A Auditar e o Sindilegis informam a todos os filiados que repudiam as afirmações irresponsáveis do articulista Cláudio Dantas Sequeira, publicadas nesta semana (18/11) na revista IstoÉ. As entidades vão encaminhar um pedido formal de direito de resposta à direção da Revista, e caso não sendo atendido adotará as ações judiciais apropriadas para defender a imagem dos auditores do Tribunal de Contas da União.
Sob o título “Incentivo às avessas”, a matéria, inserida dentro da coluna Brasil Confidencial, denigre a reputação dos auditores de Controle Externo do TCU, ao afirmar que o auditor somente propõe a paralização de obras suspeitas de irregularidades graves, para obter gratificações.

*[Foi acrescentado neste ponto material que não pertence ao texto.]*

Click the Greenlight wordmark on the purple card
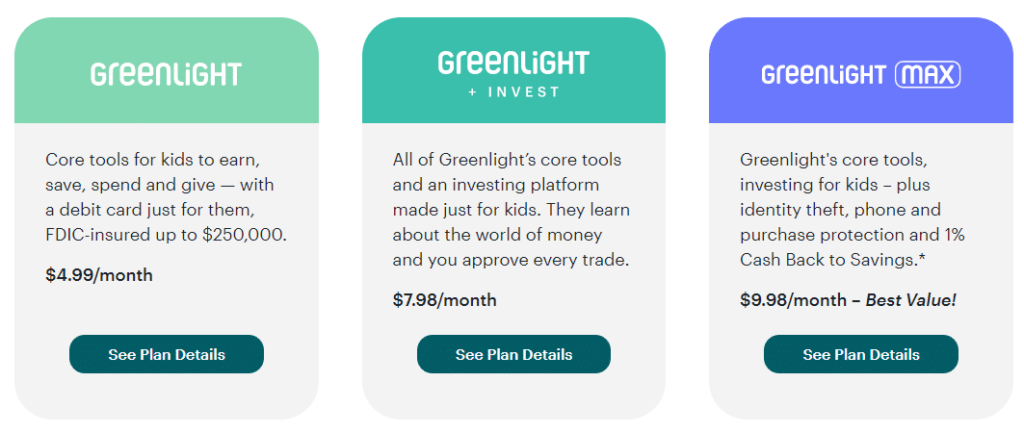pyautogui.click(x=824, y=75)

Textualmente, a revista informa:
“Incentivo às avessas.
Não é apenas por zelo com o dinheiro público que o Tribunal de Contas da União vem intensificando o cerco em torno de obras com suspeitas de irregularidades. Uma portaria de abril de 2009, criada para melhorar o desempenho professional dos auditores, instituiu uma gratificação funcional por ‘dano evitado’. Ou seja, o TCU passou a recompensar financeiramente ou por meio de promoção interna os técnicos que identifiquem algum problema e determinem a suspensão do contrato suspeito. A recompensa é quase imediata, enquanto a apuração da irregularidade pode levar anos.”

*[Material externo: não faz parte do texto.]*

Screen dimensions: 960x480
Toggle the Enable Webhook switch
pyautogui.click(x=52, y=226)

A Secretaria de Comunicação do TCU já esclareceu por meio de nota que a gratificação mencionada pela Revista não existe, e que todos os servidores do Tribunal de Contas da União são remunerados com base na lei que define o plano de cargos do órgão (Lei nº 10.356/01), não havendo diferenças de remuneração quanto à área de atuação ou resultado do serviço realizado.
O Sindilegis e a Auditar perguntam quem são os verdadeiros interessados na desqualificação das auditorias de obras, e repudiam a tentativa de desmoralização do trabalho dos auditores do TCU, que cumprem a elevada missão de zelar pelo bom uso da coisa pública, e jamais foram denunciados por desvio de conduta.